Total costs of spawning: $517 (yikes!). If you can't afford it, don't do it. This doesn't factor in shelving units or electric and water bills...


----------



## betta lover1507 (Aug 6, 2011)

nice  anywhere to get IAL in the U.S.? just curious, it may save a few bucks


----------



## Oldfishlady (Mar 1, 2010)

WoW......over $500.00........I haven't spent that much total in the 12 years I have been working on this line and I have had well over 100 spawns......It didn't cost me that much for all my tanks, lights, plants, foods...etc.........
I must shop at a different store......or maybe the natural method is just lower cost....

For a one time spawn to see if its something you want to do.....IMO you could do it for about $50.00 or less and still successfully spawn and rear the fry to adults....A lot of the items you can find in your kitchen, thrift shops and in your yard.....

Lots of different ways to successfully spawn and rear fry...it can cost you a lot or as little that you want.....sometimes you have to get creative.....


----------



## Junglist (Feb 23, 2012)

Oldfishlady said:


> WoW......over $500.00........I haven't spent that much total in the 12 years I have been working on this line and I have had well over 100 spawns......It didn't cost me that much for all my tanks, lights, plants, foods...etc.........
> I must shop at a different store......or maybe the natural method is just lower cost....
> 
> For a one time spawn to see if its something you want to do.....IMO you could do it for about $50.00 or less and still successfully spawn and rear the fry to adults....A lot of the items you can find in your kitchen, thrift shops and in your yard.....
> ...


I agree OFL I've never spent on betta supplies theirs other way to be economical especially with this economy like going to your LPS to see if they have any tanks and supplies there not using for a fair price or you can checkout Craiglist just make sure you have an adult with you, Thrift stores and local neighbors or friends that have aquatic stuff they have tucked away 

The most I've spent of a set of brand new equipment and supplies is a little over a $120 w/ food 

10 gal $15
20 gal $35
Air pump $10
Lighting $10 (Ikea)
Valves $5
Net $2
Thermometer $3
Heater $15
Sponge Filter $15
Water Conditioner $8
Airline tube $5
Live Plants $10
Fry food $20 a month
Large Clear Solo Cups $15 (separation time)
Foam Cup..... Priceless

Optional:
IAL $15 w/ shipping... A little goes a long way
(Atison IAL extract) $15 w/ shipping
Snails- $6


----------



## jeffegg2 (Apr 5, 2012)

betta lover1507 said:


> nice  anywhere to get IAL in the U.S.? just curious, it may save a few bucks


These trees do not grow in the USA. Just order from ebay.
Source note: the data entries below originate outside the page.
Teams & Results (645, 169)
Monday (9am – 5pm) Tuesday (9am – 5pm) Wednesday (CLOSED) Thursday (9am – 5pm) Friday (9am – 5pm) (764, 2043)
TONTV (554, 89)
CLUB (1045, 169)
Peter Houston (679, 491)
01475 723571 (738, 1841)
The shipping is free anyway.

Jeff.


----------



## MrVampire181 (May 12, 2009)

These are initial start up costs for one spawn. I know some people who have invested over $2000 in their first spawns.

There are cheaper methods but I recommend the good ol traditional method for starters.


----------



## Oldfishlady (Mar 1, 2010)

jeffegg2 said:


> These trees do not grow in the USA. Just order from ebay. The shipping is free anyway.
> 
> Jeff.


I use native Oak leaf for my tannin source.....they are 99% the same as IAL per Leo Buss spectrographic analysis.

If you have oak trees near by....collect naturally dried and fallen from the tree Oak leaf......For FREE......


----------



## Sakura8 (May 12, 2011)

The cost might seem a little high but in all reality, many of the supplies listed are things that a good aquarist will have on hand already. The majority of us have spare tanks, spare plants, spare . . . well, lots of spare things. XD The only additional costs would most likely be the food cultures and the glass chimney. For some of us who must breed in a limited space or live in a household that has limited tolerance for our hobby, live food cultures may be optional. While live food is certainly the best way, it is possible to successfully rear a spawn using frozen foods and commercially prepared fry foods.


----------



## jeffegg2 (Apr 5, 2012)

I would also add to this a good liquid fresh water test kit. about 20 bucks. I just received mine and it is showing me already where I am lax.....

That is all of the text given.